Nessa que, talvez, seja a interpretação mais completa de sua carreira, Hanks deu um show. Além de Filadélfia ser um filme sobre luta, preconceito e coragem, também consegue ser muito humano no retrato que faz do seu protagonista. Portanto, prêmio mais do que merecido para uma atuação emblemática e cheia de ótimos momentos – que, claro, são ajudados por um filme muito bem realizado e até emotivo (quem não se emociona na cena final ao som de Philadelphia, do Neil Young?). Os outros concorrentes também tinham nomes de peso, como Anthony Hopkins e Daniel Day-Lewis (esse em desempenho muito competente, mas que tinha contra si o fato de já ter uma estatueta em casa). No páreo ainda tinha Liam Neeson no clássico A Lista de Schindler. No entanto, o ano era de Hanks mesmo.

1995 – MELHOR ATOR

Tom Hanks (Forrest Gump – O Contador de Histórias)

John Travolta (Pulp Fiction – Tempo de Violência)

Morgan Freeman (Um Sonho de Liberdade)

Nigel Hawthorne (As Loucuras do Rei George)

Paul Newman (O Indomável)

Se Tom Hanks perdeu na sua primeira indicação ao Oscar para um vencedor que representava uma pessoa com problemas mentais, foi a vez Hanks ganhar o Oscar com um papel desses. Não sou admirador de Forrest Gump, mas devo reconhecer a ótima composição do ator para o filme. De fato, era o melhor entre os indicados, ainda que rivalizasse com John Travolta em um dos melhores momentos de sua carreira em Pulp Fiction. Morgan Freeman também tinha sua credibilidade, mas deveria ter vencido o prêmio anteriormente por Conduzindo Miss Daisy, onde ele estava impecável ao lado de Jessica Tandy. Mas, em função do buzz em torno do filme e de seu ótimo desempenho, Hanks levou, merecidamente, pela segunda vez.

1999 – MELHOR ATOR

Tom Hanks (O Resgate do Soldado Ryan)

Ian McKellen (Deuses e Monstros)

Roberto Benigni (A Vida é Bela)

Edward Norton (A Outra História Americana)

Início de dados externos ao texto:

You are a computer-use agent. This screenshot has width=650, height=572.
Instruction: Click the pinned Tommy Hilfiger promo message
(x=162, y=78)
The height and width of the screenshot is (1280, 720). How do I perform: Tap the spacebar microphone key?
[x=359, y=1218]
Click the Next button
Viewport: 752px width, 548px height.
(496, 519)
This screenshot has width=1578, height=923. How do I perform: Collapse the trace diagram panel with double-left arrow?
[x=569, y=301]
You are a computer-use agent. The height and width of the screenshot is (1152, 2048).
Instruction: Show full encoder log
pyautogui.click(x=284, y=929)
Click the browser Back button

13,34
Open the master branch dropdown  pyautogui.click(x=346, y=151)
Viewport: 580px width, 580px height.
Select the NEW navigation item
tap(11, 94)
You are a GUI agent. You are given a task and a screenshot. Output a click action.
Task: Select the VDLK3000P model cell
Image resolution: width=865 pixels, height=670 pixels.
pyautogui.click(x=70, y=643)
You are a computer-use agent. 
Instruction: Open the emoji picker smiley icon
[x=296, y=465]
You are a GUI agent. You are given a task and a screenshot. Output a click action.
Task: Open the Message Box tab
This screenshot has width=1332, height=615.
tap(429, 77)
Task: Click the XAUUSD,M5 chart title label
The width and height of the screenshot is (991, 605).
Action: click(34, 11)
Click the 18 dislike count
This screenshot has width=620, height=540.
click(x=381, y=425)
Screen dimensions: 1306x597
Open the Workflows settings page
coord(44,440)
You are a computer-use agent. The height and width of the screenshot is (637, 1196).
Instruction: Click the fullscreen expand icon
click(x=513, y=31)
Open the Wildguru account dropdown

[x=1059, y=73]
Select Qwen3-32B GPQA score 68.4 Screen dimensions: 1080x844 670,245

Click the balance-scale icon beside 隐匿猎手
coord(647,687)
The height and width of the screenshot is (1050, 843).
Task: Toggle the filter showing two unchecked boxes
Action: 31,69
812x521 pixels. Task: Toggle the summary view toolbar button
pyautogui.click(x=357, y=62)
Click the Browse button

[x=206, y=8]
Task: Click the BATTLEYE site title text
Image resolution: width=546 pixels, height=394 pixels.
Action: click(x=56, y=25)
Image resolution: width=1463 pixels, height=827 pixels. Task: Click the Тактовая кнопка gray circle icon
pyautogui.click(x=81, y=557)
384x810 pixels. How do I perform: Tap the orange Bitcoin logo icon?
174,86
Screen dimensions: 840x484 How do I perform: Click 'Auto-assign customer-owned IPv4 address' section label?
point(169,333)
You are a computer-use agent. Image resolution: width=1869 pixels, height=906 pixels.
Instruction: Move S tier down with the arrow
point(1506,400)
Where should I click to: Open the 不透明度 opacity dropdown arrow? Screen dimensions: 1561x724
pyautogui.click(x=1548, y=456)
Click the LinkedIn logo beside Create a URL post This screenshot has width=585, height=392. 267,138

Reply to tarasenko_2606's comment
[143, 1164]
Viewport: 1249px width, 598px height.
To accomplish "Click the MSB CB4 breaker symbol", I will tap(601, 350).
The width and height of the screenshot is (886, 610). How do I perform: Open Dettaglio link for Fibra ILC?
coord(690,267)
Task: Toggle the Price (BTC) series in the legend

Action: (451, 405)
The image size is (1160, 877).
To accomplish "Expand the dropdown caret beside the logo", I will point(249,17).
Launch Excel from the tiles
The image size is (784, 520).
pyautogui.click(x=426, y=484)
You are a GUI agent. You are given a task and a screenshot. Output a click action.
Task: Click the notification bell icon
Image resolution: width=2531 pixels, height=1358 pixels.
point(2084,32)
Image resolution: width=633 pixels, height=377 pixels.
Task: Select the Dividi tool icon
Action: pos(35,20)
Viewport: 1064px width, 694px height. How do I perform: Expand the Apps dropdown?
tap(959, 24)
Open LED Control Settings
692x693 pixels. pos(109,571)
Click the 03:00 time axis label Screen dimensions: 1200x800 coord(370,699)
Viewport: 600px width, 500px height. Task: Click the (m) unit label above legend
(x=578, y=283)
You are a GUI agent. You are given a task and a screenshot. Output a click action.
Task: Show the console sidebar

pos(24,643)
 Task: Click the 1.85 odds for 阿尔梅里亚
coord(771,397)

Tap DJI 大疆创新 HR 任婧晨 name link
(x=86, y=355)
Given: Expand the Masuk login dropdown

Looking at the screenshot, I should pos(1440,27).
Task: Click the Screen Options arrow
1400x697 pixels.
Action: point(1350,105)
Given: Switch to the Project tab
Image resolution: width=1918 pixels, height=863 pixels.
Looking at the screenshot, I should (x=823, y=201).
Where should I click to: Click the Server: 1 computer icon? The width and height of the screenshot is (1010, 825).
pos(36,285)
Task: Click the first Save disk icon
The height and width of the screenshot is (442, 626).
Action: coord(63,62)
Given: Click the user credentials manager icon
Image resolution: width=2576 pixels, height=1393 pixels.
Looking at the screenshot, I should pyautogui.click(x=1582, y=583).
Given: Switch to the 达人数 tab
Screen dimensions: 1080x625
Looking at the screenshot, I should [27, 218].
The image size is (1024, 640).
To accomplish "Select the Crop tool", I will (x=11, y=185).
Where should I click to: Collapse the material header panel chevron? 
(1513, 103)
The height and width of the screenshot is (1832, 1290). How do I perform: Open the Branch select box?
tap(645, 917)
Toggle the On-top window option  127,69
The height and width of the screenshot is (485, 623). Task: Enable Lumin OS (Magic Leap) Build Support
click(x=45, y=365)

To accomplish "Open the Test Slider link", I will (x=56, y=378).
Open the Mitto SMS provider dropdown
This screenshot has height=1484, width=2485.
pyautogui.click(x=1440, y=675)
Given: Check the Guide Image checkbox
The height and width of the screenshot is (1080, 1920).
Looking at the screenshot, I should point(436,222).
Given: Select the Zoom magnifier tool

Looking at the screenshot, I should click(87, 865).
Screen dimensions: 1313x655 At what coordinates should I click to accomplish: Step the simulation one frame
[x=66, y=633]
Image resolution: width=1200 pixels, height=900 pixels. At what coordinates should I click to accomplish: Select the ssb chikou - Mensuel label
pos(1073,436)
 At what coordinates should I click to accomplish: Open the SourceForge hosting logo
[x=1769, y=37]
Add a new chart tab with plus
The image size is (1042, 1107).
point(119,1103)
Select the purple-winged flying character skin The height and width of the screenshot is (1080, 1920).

Nick Nolte (Temporada de Caça)

Ano muito polêmico para a categoria. Tem gente que despreza por completo o prêmio para Roberto Benigni (alguns, inclusive, definem o ator como o Didi italiano), mas A Vida é Bela estava em alta aquele ano e o ator ajudava a construir a emoção desse ótimo filme. Era meio improvável – e até meio exagerado – que Tom Hanks levasse um terceiro Oscar por O Resgate do Soldado Ryan. Principalmente por um trabalho que não merecia tanto reconhecimento. Era mais fácil, por exemplo, Ian McKellen vencer por Deuses e Montros. Mesmo que, na época, muita gente considerasse Hanks como uma forte possibilidade, ao meu ver, ele era carta fora do baralho.

2001 – MELHOR ATOR

Ed Harris (Pollock)

Tom Hanks (Náufrago)

Geoffrey Rush (Contos Proibidos do Marquês de Sade)

Russell Crowe (Gladiador)

Javier Bardem (Antes do Anoitecer)

Não seria nada injusto Tom Hanks receber um prêmio por sua dedicada e notável performance em Náufrago. Contudo, o ano, claramente, pertencia aos atores que ainda não possuiam a estatueta. Se Ed Harris e Geoffrey Rush tinham papéis biográficos, Javier Bardem vinha cheio de vitalidade em Antes do Anoitecer e Russel Crowe estava começando a trilhar seus melhores momentos com Gladiador (ainda assim, seu trabalho em Uma Mente Brilhante é mais interessante). Não tenho um cadidato favorito, mas todos estavam em ótimo momento.